پديد آورندگان :
اميراحمدي، ابوالقاسم نويسنده دانشگاه تربيت معلم سبزوار Amir-Ahmadi, A. , شكاري بادي، علي نويسنده دانشجوي كارشناسي ارشد هيدروژيومورفولوژي در برنامهريزي محيطي، دانشگاه حكيم سبزواري , , معتمدي راد، محمد نويسنده , , بينقي، مريم نويسنده كارشناس ارشد ژيومورفولوژي در برنامهريزي محيطي، دانشگاه حكيم سبزواري ,
چكيده لاتين :
Introduction
Landslide is one of the natural phenomena that imposes many human and financial losses to human society every year. This phenomenon is really dangerous and is among the world’s seven natural disasters. There are several natural and human factors that is effective in the occurrence of this phenomenon and geomorphology as a practical science can investigate the causes and the factors causing this phenomenon in different regions. Identifying the susceptible areas for landslides and the mass movements are among the essential work in natural resource management and development planning. So that by recognizing these areas, we can contribute with human communities in natural resource management and development and construction planning. In this research, using Analytical network process (ANP), we practice on the landslide hazard zonation in the basin of Pivejan with an area about 31.2 square kilometers in the southern slopes of Binaloud, which is composed of limestone and neo-genes formations and the fluvial processes and flow are among the most important processes in this region that all in all these factors causes that this region being a susceptible zone.
Methodology
Due to the lack of access to the topographic maps of 1:25000, we used the 1:50000 maps that is related to Geographical Organization of Armed Forces and we extracted the accurate topographic information such as altitude, topographic slope, slope orientation, and distance form roads and river in this area. The next step was extracting the geological information including geological basin type and distance from the fault that for this purpose we used the 1:100000 maps that is again related to the Geographical Organization of Armed Forces. In addition, we used the land use and vegetation map with the scale of 1:50000 and also rainfall data from meteorological stations to provide information layers. For providing information relating to landslides, questionnaires that were prepared by the Office of Research and Evaluation of Watershed in Jihad Department in Khorasan Razavi province, and particularly the group of landslide investigation was used. In this study, at first we practice on ten effective parameters including altitude, rainfall, slope, slope orientation, geology, land use, vegetation density, distance from the river, faults, and roads and then using ANP, we tried to prepare a landslide hazard zonation map in the study area. The ANP is include four phases that are: 1. Creating the model and its configuration, 2. Pairwise comparisons of priority vectors, 3. Forming the super matrix and 4. Selecting the best option.
Results and discussion
Using the ten criteria considered in this study, the model structure was established in which elements of each cluster have interdependence with the elements of clusters and also have and external dependency. In the second stage, we performed a pairwise comparison and estimate the relative weight of layers and the highest weight of layer was awarded to that one which has the maximum impact on determining the goal and the numerical values from 1 to 9 for the degree of importance of criteria were considered. After this pairwise comparison, using the Super Dictation software, compliance rates of results were evaluated. In this study the amount of C.R was equal to 0.07181 that represent the compliance of study layers. Then, for calculating the final factor and coefficient, three super matrices were calculated: 1. Non weight super matrix, 2. Weight super matrix, 3. Comparative super matrix. At first, the weights that obtained by the early super matrix were entered that illustrates the interrelationships between elements of the system. In the next step, a super matrix was created that the total numbers of its columns was equal to one. In another step, the square amount of values was calculated that is for converging values in weight super matrix until all the elements become the same. And finally, the final weight of each criteria and sub-criteria was calculated and then the ten layers’ factors in occurrence of landslides in this study were prepared in GIS. In the next step, based on the weight of each layer that was resulted from the paired comparison, all data in GIS were converted to layers with raster format.
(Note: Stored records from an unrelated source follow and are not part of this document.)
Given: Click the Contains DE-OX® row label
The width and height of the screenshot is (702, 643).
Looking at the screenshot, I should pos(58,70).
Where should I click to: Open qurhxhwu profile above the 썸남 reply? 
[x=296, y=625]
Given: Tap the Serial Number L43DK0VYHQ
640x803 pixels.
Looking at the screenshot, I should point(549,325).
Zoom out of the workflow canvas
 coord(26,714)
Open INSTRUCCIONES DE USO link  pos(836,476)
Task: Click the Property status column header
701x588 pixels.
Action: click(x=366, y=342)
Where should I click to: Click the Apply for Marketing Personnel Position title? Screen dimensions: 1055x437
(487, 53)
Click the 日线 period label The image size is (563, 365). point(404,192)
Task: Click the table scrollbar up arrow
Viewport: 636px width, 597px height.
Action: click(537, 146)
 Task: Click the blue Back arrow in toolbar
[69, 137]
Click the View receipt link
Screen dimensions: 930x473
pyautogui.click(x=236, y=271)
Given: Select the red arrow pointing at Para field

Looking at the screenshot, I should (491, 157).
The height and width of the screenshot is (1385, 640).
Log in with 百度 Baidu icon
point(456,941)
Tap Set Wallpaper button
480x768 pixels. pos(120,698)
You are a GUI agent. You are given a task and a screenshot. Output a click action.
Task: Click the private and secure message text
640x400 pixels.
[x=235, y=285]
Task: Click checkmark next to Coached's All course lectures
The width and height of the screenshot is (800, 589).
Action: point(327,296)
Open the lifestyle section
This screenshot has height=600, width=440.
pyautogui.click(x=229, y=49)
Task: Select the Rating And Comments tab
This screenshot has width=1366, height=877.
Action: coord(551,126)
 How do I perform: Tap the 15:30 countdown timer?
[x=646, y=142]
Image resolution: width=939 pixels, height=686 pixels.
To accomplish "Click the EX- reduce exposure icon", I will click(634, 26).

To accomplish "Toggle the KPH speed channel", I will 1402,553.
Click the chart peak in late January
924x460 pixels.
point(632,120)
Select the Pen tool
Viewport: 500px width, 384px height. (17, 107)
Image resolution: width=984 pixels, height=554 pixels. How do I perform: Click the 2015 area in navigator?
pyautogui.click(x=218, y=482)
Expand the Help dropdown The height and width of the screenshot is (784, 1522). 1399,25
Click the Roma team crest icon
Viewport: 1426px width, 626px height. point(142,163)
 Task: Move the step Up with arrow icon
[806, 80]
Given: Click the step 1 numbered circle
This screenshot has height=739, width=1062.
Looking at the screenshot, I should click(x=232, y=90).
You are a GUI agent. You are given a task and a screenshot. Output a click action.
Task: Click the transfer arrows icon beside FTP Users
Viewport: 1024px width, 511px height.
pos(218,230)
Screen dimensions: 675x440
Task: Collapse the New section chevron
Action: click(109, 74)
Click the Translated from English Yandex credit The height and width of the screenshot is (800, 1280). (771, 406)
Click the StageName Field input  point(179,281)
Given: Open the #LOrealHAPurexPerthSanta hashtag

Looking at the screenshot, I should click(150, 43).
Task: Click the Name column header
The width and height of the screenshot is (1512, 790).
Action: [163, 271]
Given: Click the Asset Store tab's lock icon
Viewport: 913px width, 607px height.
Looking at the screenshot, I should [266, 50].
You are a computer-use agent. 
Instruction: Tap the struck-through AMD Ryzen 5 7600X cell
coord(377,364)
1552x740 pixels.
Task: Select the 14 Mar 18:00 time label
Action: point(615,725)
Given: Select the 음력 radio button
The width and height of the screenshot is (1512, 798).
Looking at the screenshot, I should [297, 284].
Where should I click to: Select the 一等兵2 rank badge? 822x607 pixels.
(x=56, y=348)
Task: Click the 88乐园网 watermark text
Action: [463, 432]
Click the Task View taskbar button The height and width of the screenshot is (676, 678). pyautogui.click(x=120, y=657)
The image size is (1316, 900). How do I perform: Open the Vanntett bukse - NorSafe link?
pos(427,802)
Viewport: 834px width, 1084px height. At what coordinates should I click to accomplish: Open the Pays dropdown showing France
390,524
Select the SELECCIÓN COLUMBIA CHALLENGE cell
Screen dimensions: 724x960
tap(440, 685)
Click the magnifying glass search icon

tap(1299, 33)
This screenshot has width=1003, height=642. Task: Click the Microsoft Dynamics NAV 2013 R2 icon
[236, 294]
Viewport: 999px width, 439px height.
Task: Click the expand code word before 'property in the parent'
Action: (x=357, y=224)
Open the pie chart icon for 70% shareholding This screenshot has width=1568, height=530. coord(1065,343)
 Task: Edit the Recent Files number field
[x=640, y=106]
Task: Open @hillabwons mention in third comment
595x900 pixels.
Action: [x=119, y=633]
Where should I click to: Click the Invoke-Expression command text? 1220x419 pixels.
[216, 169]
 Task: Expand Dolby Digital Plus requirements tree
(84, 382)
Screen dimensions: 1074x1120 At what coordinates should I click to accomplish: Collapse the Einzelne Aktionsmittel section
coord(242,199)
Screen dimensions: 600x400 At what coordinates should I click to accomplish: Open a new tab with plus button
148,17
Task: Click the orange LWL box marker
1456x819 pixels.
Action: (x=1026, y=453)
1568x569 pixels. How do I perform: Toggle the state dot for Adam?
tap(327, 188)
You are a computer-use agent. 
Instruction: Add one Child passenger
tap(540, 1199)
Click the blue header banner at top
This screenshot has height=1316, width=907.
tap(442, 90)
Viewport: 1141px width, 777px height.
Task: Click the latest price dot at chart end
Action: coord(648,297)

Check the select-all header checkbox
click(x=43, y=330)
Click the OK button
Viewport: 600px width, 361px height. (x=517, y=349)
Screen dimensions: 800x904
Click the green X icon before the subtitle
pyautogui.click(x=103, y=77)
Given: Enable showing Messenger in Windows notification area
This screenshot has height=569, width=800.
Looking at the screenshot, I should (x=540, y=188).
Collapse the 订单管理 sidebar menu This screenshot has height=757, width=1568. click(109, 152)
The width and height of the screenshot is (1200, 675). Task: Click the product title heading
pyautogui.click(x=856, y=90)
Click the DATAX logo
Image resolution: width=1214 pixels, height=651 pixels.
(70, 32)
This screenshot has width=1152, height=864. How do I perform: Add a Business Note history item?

At the end, the landslide zoning map with the raster format were produced through the operation of reconciliation of layers and to deliver the better results, the entire area was divided into five classes from very low to very high using the Natural Break approach.
Conclusion
The results of using this model in this study show that factors such as distance from river and road reach the highest weighted score (0.228, 0.204) and slope and slope orientation reach the minimum weighted score in this basin, respectively. So that, among the 31 landslide that were occurred in the study area, 17 landslides were occurred in the distance of 0-50 meters and 14 landslides in distance of 50-150 meters from the rivers that indicate the direct and important effect of erosion and river laundering. In addition, human activities such as road construction in the study area caused the increase of possibility of landslide several times so that 22 landslides were occurred in the distance of 0 to 500 meters from the roads and of course attacked the roads. On the other hands, factors such as slope and slope orientation had the less effect of landslide in the study basin. The results of this study and adaptation of landslide data and field observation (64.5 percent of slip points in very high or high risk zones, equal to 54.06 percent of basin area) also show the high efficiency of ANP model as a convenient and efficient model for predicting landslide.